Lines from the listing that hold the string "Select" are what you should return.

########

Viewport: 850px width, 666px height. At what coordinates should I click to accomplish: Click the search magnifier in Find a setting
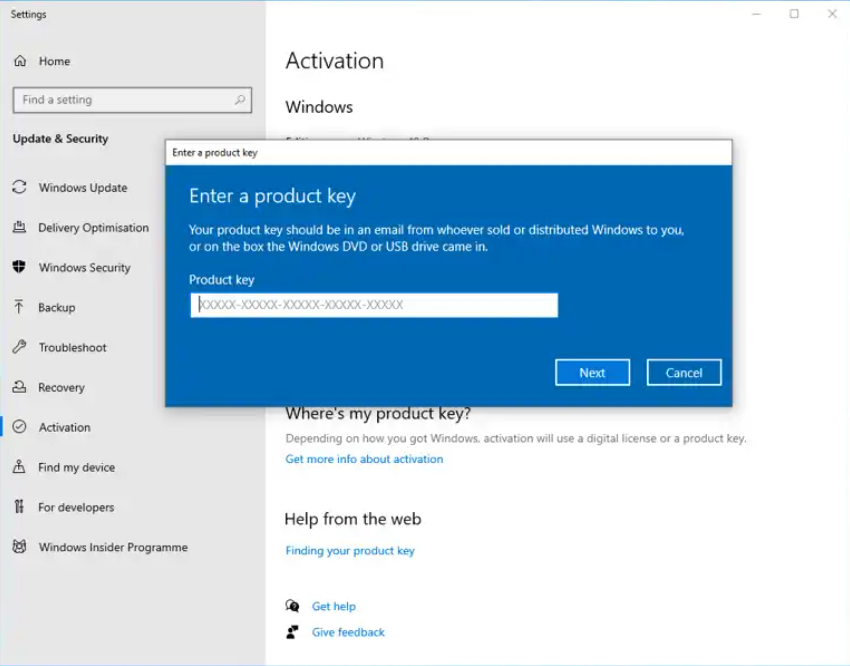[240, 100]
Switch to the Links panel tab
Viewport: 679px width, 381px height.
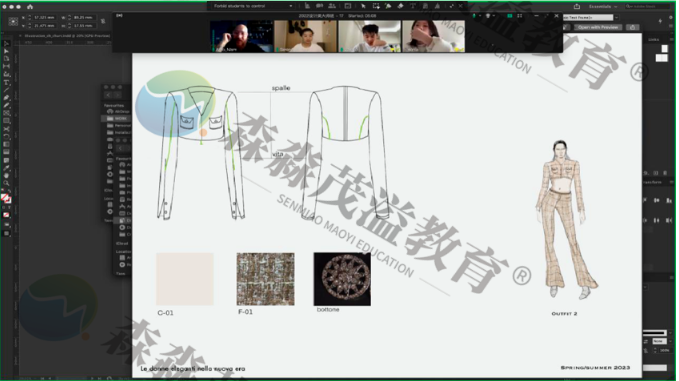click(653, 39)
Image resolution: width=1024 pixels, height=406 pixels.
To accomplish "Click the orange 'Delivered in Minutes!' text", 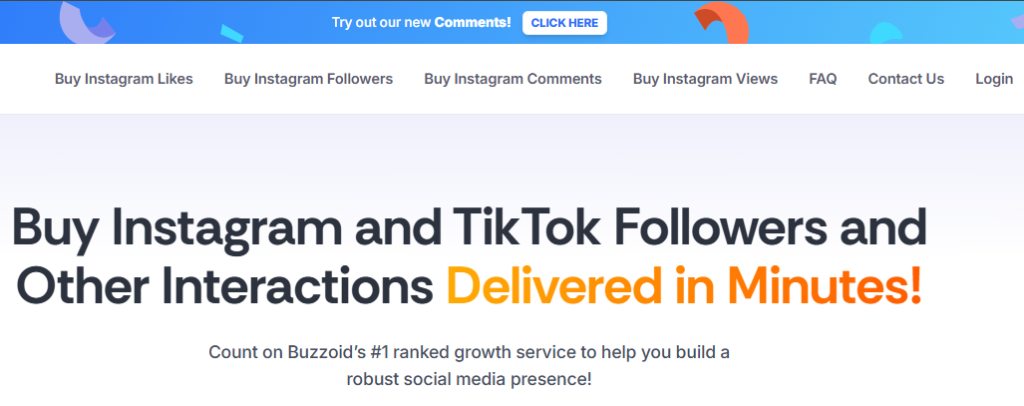I will pos(683,286).
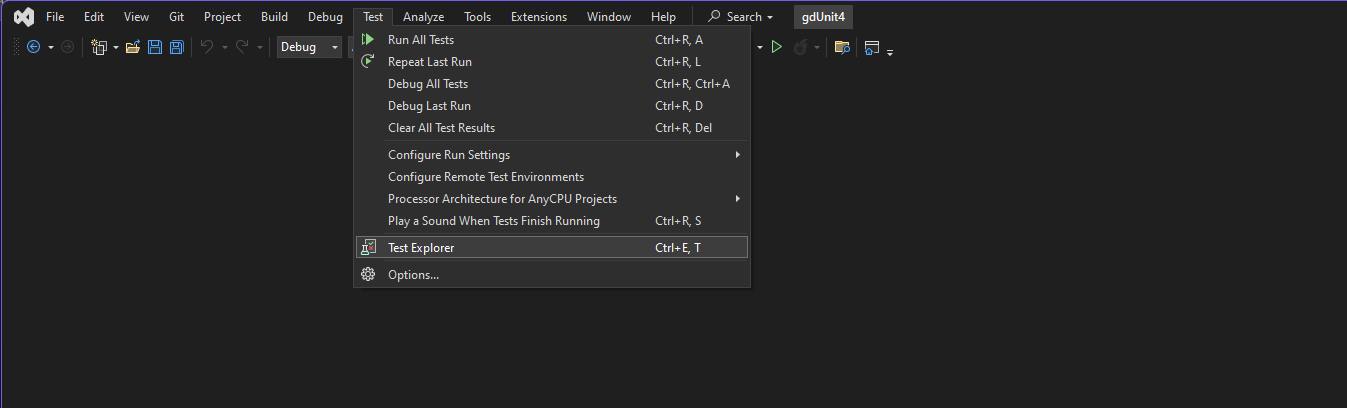
Task: Click the Navigate Backward arrow icon
Action: click(33, 47)
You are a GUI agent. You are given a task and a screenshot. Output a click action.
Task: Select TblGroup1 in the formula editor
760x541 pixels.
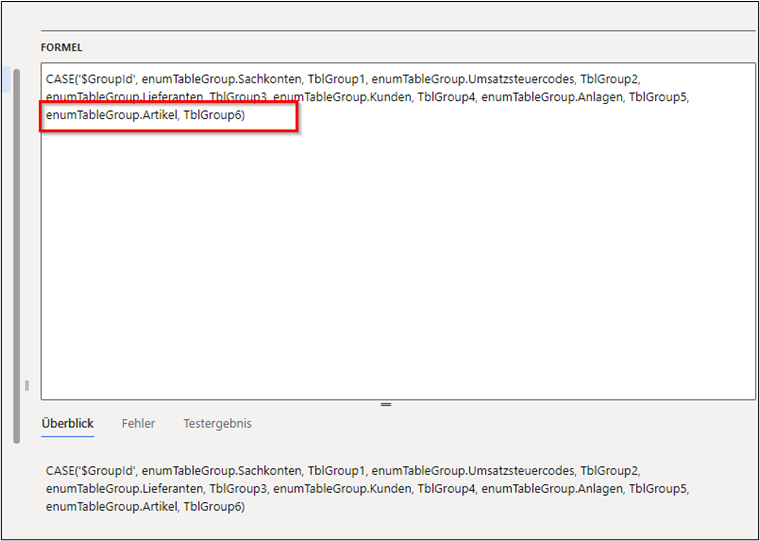(x=335, y=78)
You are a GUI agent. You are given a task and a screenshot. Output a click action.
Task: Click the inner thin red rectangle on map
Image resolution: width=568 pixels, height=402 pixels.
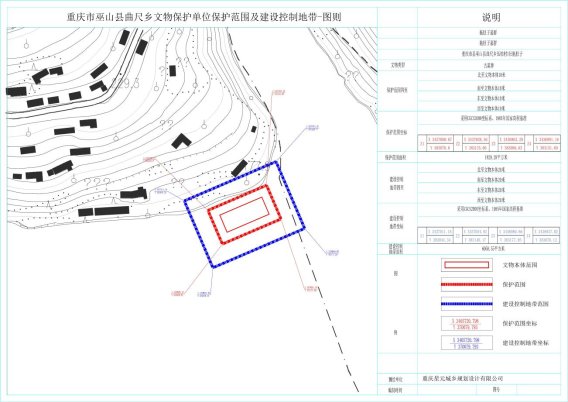[244, 214]
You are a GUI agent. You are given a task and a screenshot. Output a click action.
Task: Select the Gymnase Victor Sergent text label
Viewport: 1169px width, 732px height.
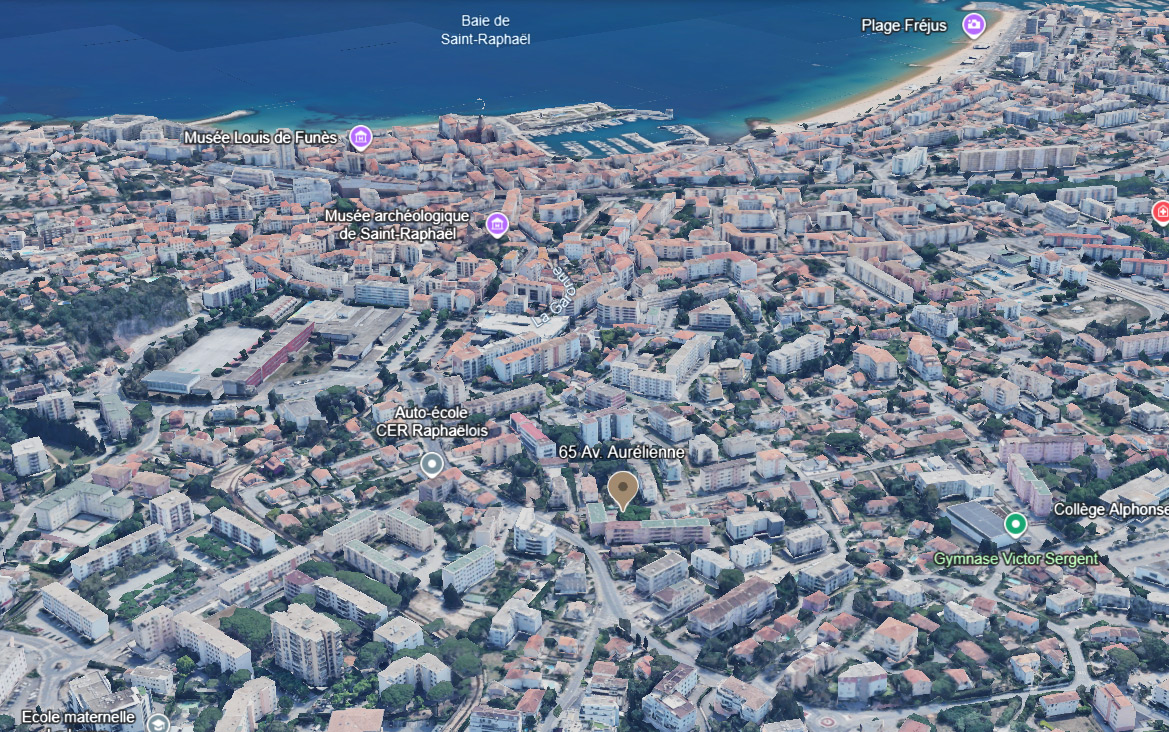point(1015,558)
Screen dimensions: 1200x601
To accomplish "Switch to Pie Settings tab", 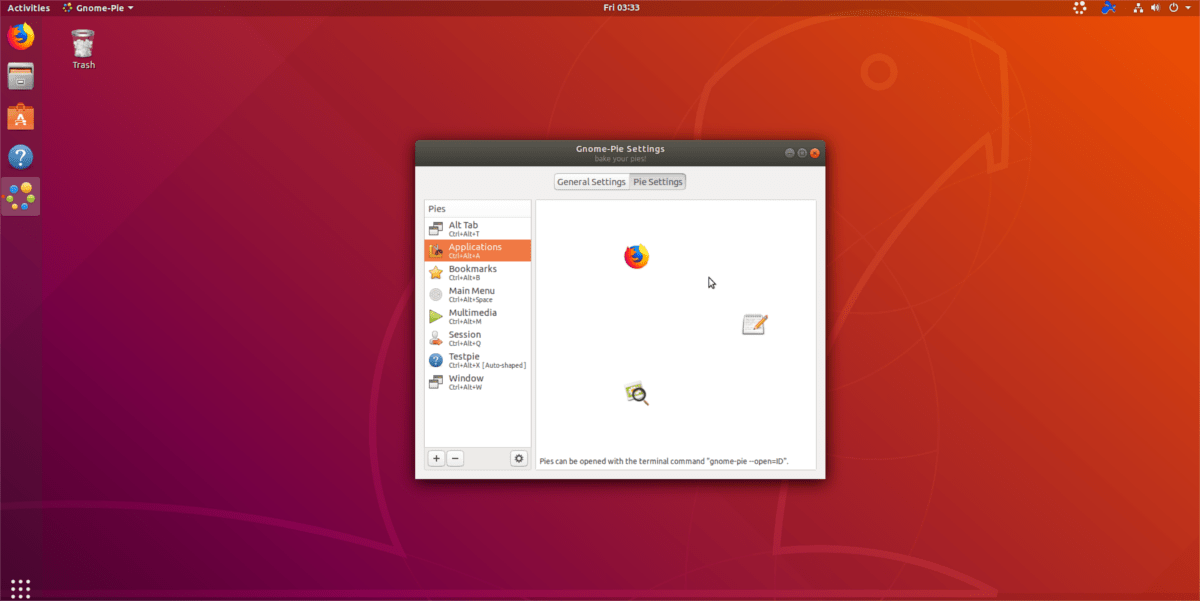I will (658, 182).
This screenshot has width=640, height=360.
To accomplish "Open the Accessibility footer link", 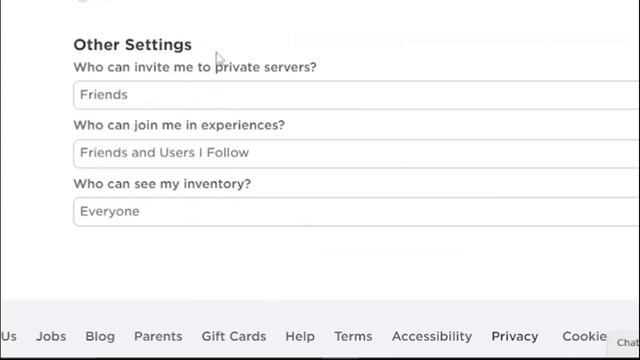I will point(432,336).
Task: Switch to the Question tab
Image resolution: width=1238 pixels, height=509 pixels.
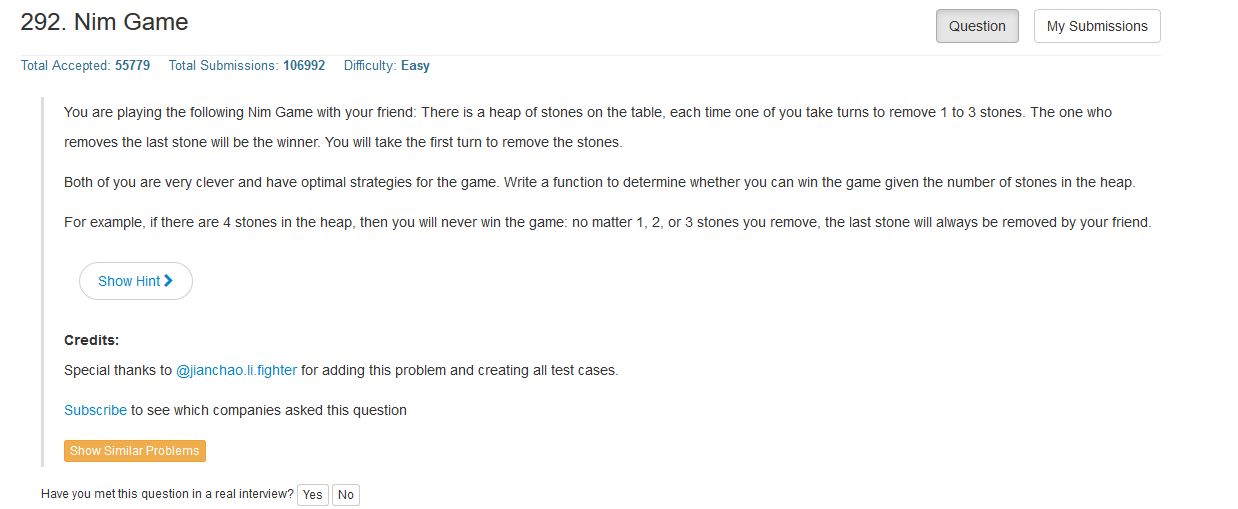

########

▸ YOUR SOLUTION
Task: Select TblGroup1 in the formula editor
Task: Select the Gymnase Victor Sergent text label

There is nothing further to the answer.